We all know that 15 years is a long time and a lot can happen in the area of consumer health in between pesticide evaluations.

Since people can be exposed to pesticides in three ways (inhaling, absorption through the skin, and orally), what level is exactly “safe” for ingesting the pesticide residue on fruits and vegetables and just who determines how much pesticide is okay to eat?

Most of the foods we eat have been grown with the use of pesticides. Therefore, pesticide residues may be present inside or on the surfaces of these foods. Per the National Organic Program, beginning January 1, 2013, organic certifying agents must test samples from at least 5% of the operations they certify on an annual basis.

Obviously every apple and every spinach leaf can’t be tested to make sure it complies with the “safe” levels.

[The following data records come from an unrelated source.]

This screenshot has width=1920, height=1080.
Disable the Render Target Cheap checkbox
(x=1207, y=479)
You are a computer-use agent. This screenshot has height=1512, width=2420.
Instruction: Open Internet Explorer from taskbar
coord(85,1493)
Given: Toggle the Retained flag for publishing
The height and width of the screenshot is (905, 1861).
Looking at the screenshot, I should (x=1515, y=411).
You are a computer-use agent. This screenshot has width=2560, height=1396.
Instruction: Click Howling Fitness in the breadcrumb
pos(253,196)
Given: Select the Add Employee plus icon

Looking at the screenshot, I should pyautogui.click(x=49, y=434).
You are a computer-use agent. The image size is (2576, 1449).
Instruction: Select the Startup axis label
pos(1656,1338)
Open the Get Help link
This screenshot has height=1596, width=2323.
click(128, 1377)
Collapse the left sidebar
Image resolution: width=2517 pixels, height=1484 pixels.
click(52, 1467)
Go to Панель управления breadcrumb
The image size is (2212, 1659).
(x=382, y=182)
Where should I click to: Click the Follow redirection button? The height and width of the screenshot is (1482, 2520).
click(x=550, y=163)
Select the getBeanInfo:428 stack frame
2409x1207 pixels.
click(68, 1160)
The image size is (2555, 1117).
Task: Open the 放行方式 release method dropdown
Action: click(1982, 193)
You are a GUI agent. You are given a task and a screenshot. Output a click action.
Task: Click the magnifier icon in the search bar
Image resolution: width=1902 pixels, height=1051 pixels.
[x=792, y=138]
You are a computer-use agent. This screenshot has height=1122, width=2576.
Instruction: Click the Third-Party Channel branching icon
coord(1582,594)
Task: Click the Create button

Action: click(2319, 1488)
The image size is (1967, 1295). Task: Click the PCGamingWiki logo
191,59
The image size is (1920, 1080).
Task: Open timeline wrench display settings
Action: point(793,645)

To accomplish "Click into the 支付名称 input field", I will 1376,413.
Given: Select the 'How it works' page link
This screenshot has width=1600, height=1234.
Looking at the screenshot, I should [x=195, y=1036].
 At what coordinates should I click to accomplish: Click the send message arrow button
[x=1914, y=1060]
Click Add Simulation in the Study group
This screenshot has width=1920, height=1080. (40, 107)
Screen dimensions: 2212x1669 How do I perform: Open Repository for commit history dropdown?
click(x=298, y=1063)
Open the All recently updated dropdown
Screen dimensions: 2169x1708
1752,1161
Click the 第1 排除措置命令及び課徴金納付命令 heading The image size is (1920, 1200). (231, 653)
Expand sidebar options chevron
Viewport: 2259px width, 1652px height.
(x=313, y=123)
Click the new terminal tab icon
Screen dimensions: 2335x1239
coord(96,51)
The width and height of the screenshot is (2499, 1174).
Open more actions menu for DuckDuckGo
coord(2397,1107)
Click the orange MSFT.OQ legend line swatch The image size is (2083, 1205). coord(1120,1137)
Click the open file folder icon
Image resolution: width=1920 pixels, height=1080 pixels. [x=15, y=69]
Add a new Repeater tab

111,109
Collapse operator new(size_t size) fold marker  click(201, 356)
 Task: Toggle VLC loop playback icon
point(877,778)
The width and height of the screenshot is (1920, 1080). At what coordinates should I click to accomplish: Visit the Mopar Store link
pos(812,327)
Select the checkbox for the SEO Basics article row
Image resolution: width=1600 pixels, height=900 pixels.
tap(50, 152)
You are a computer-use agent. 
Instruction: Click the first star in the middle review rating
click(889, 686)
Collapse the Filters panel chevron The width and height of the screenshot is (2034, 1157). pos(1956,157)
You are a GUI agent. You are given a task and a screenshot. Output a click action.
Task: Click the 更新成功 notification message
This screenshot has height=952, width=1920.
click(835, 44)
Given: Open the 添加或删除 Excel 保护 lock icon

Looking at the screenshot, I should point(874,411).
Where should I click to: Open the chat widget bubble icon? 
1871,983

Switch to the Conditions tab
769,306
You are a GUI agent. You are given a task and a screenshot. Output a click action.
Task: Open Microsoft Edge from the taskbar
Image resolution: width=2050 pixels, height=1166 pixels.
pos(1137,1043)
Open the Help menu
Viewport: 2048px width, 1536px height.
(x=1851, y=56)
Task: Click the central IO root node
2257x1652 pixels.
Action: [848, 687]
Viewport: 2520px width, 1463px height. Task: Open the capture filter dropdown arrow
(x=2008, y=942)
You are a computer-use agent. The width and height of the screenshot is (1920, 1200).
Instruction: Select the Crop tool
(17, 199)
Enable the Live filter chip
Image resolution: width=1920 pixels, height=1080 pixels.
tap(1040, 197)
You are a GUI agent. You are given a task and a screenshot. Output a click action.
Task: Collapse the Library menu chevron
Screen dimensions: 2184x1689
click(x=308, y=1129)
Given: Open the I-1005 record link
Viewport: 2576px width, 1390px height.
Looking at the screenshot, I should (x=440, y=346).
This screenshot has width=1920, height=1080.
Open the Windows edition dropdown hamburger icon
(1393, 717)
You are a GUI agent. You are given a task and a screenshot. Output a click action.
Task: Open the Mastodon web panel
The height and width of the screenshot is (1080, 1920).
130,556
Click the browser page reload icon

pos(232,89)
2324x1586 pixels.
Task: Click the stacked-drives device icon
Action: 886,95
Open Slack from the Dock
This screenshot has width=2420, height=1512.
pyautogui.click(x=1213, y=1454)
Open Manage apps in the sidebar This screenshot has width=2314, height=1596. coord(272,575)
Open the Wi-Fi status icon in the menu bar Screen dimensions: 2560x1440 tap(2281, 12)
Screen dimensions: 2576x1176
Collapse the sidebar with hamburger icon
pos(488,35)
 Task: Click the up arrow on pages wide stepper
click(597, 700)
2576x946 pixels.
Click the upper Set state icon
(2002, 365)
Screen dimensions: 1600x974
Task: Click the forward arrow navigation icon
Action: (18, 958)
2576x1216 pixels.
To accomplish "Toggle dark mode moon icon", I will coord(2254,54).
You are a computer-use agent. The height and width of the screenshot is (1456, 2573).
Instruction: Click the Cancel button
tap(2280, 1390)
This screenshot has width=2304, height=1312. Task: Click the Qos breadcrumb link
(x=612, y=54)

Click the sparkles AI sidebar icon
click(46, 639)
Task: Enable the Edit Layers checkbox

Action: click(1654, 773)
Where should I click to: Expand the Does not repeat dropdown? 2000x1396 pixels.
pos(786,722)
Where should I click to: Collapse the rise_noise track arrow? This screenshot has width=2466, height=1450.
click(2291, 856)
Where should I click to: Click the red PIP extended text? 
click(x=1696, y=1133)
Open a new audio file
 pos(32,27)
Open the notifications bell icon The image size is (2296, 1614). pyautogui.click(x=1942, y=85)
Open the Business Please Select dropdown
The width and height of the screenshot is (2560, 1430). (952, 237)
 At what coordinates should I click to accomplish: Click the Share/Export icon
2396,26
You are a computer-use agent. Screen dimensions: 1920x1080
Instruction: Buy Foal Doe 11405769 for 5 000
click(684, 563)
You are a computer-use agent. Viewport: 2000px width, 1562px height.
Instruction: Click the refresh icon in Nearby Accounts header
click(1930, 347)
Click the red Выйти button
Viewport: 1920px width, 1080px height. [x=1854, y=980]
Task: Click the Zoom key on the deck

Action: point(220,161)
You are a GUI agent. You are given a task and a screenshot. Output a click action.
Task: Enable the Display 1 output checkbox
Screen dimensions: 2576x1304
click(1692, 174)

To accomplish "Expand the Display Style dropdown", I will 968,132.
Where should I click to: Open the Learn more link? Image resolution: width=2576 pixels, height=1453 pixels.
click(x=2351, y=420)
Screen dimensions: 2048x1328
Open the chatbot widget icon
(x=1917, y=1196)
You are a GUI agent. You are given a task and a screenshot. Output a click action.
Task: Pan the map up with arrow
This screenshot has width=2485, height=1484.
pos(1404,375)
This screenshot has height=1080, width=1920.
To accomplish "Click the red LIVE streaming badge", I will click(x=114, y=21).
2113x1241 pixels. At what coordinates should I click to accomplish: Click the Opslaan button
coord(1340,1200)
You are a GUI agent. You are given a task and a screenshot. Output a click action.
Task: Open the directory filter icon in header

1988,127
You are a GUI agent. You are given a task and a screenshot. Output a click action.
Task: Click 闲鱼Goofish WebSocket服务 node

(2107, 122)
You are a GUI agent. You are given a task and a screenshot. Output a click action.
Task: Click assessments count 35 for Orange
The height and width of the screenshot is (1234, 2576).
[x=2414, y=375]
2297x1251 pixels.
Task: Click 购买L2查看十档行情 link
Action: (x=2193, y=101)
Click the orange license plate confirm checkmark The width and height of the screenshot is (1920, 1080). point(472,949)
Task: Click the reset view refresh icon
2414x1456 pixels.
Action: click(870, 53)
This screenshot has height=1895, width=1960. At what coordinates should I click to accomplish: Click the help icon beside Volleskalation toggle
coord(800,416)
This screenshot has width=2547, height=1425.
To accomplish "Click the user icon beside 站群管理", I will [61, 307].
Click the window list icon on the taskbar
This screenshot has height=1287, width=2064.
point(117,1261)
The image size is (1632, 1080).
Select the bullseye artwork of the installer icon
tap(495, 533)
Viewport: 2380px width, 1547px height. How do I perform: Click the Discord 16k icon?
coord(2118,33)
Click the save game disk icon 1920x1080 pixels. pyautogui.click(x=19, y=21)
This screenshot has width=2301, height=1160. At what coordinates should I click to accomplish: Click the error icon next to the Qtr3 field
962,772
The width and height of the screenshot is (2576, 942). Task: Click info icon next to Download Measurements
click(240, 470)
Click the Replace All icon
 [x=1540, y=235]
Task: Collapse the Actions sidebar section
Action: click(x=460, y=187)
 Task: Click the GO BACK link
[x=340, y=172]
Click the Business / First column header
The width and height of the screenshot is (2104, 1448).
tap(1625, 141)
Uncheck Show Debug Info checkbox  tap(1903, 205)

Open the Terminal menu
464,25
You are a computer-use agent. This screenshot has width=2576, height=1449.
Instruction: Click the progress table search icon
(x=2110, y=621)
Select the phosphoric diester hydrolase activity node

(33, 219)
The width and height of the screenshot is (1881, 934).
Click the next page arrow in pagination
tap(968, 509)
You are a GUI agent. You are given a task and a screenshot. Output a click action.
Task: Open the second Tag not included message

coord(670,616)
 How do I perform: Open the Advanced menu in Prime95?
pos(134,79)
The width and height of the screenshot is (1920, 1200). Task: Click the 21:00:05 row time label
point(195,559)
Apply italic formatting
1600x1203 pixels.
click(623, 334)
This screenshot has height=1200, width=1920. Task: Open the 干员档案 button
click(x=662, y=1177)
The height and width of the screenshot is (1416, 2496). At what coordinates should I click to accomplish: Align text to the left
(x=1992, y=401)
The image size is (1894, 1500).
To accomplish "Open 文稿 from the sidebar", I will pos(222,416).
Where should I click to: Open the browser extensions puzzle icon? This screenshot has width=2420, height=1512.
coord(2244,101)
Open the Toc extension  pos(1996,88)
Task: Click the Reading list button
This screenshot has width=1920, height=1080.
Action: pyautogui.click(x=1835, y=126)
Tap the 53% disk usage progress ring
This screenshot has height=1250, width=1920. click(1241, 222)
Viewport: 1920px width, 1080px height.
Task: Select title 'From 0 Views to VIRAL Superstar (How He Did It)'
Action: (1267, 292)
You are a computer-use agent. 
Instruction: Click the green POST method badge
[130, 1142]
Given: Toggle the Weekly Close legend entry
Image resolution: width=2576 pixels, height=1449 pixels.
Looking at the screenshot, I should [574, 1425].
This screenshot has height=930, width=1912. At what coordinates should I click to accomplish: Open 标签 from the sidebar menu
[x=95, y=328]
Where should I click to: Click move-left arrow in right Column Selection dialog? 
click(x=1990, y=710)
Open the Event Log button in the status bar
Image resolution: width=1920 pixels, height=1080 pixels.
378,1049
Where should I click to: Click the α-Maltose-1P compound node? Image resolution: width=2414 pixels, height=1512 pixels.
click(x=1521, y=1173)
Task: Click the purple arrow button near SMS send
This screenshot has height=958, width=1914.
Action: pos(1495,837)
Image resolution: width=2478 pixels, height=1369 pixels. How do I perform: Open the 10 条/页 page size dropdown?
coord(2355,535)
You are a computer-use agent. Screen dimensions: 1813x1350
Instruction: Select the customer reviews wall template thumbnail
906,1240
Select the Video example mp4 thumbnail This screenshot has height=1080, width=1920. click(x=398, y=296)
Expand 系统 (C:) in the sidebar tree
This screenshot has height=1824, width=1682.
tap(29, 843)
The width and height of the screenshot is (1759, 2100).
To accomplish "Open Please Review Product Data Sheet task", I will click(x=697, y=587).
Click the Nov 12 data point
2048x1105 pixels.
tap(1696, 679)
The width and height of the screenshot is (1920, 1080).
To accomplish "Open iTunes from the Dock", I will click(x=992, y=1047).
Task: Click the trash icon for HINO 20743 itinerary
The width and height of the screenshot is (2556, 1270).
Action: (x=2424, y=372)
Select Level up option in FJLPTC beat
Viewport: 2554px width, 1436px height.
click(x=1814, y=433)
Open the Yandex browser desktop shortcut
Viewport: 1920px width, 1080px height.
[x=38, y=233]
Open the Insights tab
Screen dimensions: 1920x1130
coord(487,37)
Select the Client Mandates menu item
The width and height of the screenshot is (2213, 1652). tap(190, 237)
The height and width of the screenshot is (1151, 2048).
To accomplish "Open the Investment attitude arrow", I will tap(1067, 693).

But again, what’s considered “safe”?

The term “safe” can vary. What could be safe for a 200 pound man may not necessarily be safe for a 110 pound woman or an infant or small child. Children’s exposure to pesticides is greater than adults because of their distinctive body types. Because they are still in the critical stages of development, they are more susceptible to the toxic effects of pesticides.

Every day, more and more pesticides are being approved for use. Pesticide products also contain inactive ingredients, which are not identified by name on product labels due to trade secrecy. This could be hazardous.

Every year the Environmental Working Group (EWG) puts out a guide called the Shopper’s Guide to Pesticides in Produce.

This guide includes the 12 most contaminated fruits & vegetables, including apples, strawberries, and now most recently kale. Think about how many of these food items you and your family may eat on any given day. To learn more visit The Environmental Working Group.

Decreasing Your Toxic Load with Organic

The fact is that buying organic food as well as buying other “green” products makes the world less toxic for all living things, including but not limited to humans. Buying organic supports the idea that we want the food we eat to be raised without the use of toxic pesticides, fertilizers, and drugs.

Also, the fact that babies are now exposed to the toxic risk of pesticides, fertilizers, and drugs before they are even born, it’s no wonder why sometimes they have so many health problems. The “tolerance” levels that have been established for the use of these toxic substances don’t work for all. Remember, infants and children are not tiny adults.

And have you ever thought about what happens to those toxic pesticides and fertilizers after they are used?

They don’t evaporate into thin air. Some of the chemicals in them become airborne. They pollute the air of towns and cities miles away from where they were used. The ones that don’t become airborne are washed away when it rains, and the runoff goes into the streams and rivers that supply the drinking water for all of us. These are also the same streams and rivers that we get our fish and other seafood from.